A nomeação do juiz Merrick B. Garland para a Suprema Corte dos EUA, feita pelo presidente Barack Obama, desencadeou uma série de cálculos políticos que são extremos até mesmo para uma capital que se deleita com intrigas.

A disputa em torno da vaga tem o potencial de virar um confronto que ajudará a definir o vencedor da corrida pela Casa Branca, o controle do Senado e o equilíbrio ideológico da Suprema Corte.

Trata-se de um caso raro: uma briga em Washington que afeta os três Poderes do governo, com a perspectiva de prejudicar cada um deles.

Saol Loeb/AFP
Merrick Garland (à dir.) e Barack Obama após anúncio de nomeação para Suprema Corte dos EUA
Merrick Garland (à dir.) e Barack Obama após anúncio de nomeação para Suprema Corte dos EUA

A nomeação de Garland, jurista de centro que agrada aos republicanos, aconteceu horas depois do pré-candidato Donald Trump ganhar ainda mais força para a indicação do partido conservador, suscitando entre os líderes republicanos novos temores de uma vitória presidencial democrata e possivelmente até de o Senado passar para o controle dos rivais.

"LAME DUCK"

Essa possibilidade levou alguns senadores republicanos a sugerir que estariam dispostos a aprovar a indicação de Garland numa sessão parlamentar pós-eleitoral, dita "lame duck" (do final do mandato do presidente), preferindo o nome relativamente moderado e conhecido de Garland à escolha incerta que pode ser feita por um futuro presidente democrata.

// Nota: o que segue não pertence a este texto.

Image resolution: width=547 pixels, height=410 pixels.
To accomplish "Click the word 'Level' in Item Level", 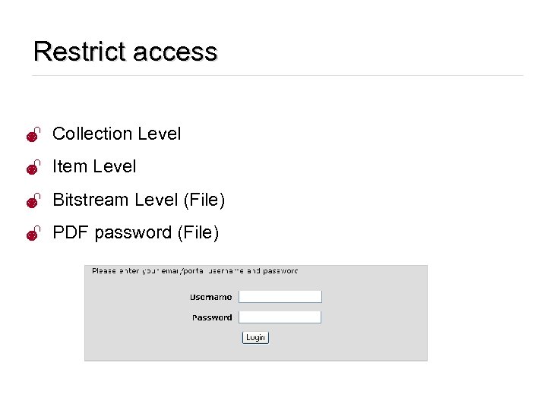I will (x=113, y=166).
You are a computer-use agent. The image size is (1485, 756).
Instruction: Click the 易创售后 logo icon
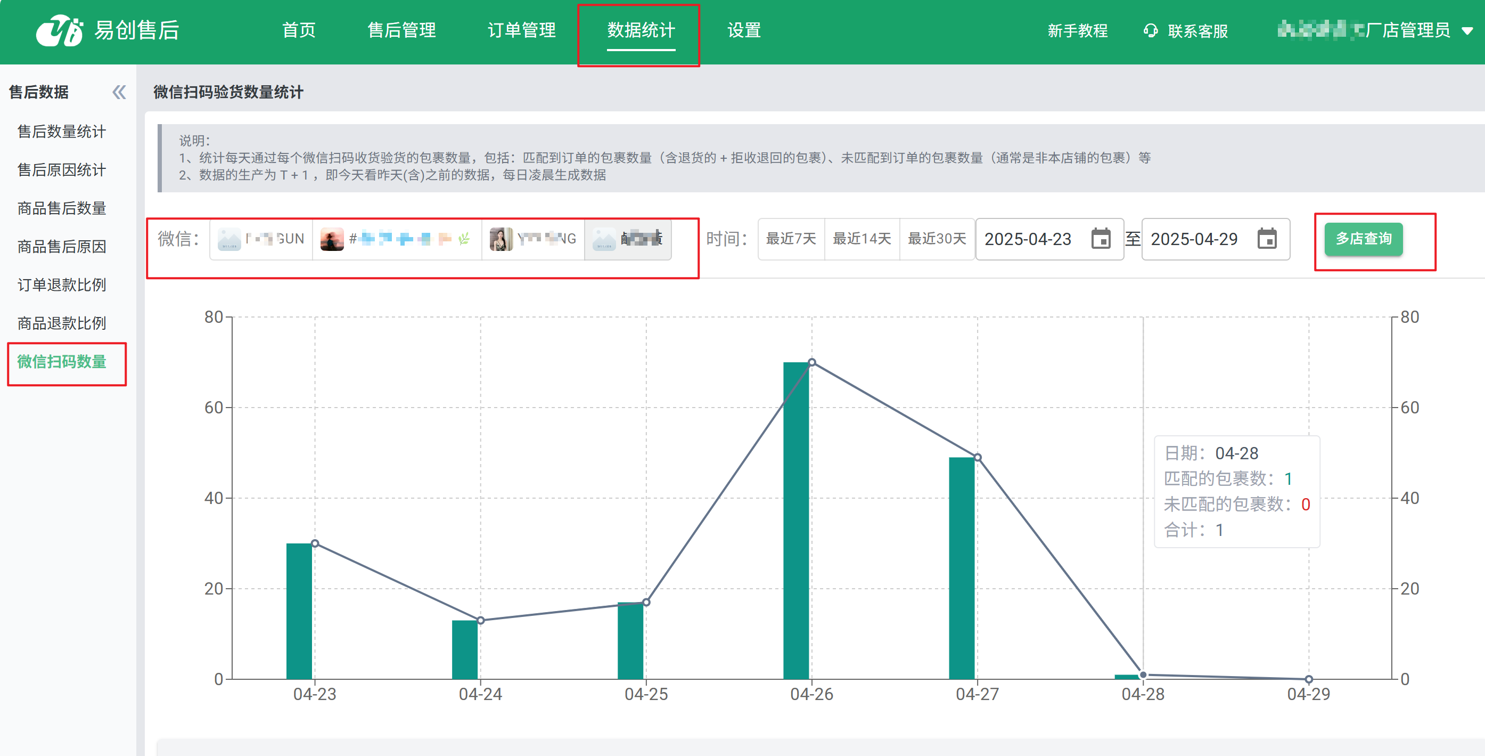(59, 30)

"Para aqueles de nós preocupados com o rumo da Corte, queremos uma figura mais centrista do que alguma outra pessoa que Hillary poderia vir a nomear. Por isso, acho que a escolha é clara: aprovar Garland em sessão 'lame duck'", disse o senador republicano Jeff Flake, do Arizona, integrante do Comitê do Judiciário. Ele aludia à possibilidade de uma vitória da democrata Hillary Clinton nas eleições em novembro.

Flake não é o único a pensar assim. O senador Orrin G. Hatch, republicano de Utah que faz parte do comitê do Judiciário, disse que se dispõe a discutir a nomeação do juiz depois da eleição, posição reiterada por alguns outros senadores.

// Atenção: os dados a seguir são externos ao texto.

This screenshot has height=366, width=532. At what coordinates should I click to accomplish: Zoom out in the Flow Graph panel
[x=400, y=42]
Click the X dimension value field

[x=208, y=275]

No entanto, essa não é a posição republicana majoritária. O senador Mitch McConnell, líder da maioria republicana, ainda insiste que a vaga na Suprema Corte deve ser preenchida pelo próximo presidente, não por Obama.

A escolha de Garland por Obama parece ter rendido alguns dividendos, na medida que um número crescente de senadores republicanos hoje estão dispostos a pelo menos se reunir com Garland. Essas visitas de cortesia tinham sido proibidas anteriormente.

Os democratas disseram que a chegada de um nomeado "de carne e osso", após semanas de disputas com republicanos em torno de nomes hipotéticos, traz novo ânimo. Segundo eles, Garland é uma boa opção, especialmente por ser difícil de criticar.

Além disso, democratas dizem que a possibilidade de Trump ser eleito presidente valerá como argumento para que os republicanos não bloqueiem o nome de Garland.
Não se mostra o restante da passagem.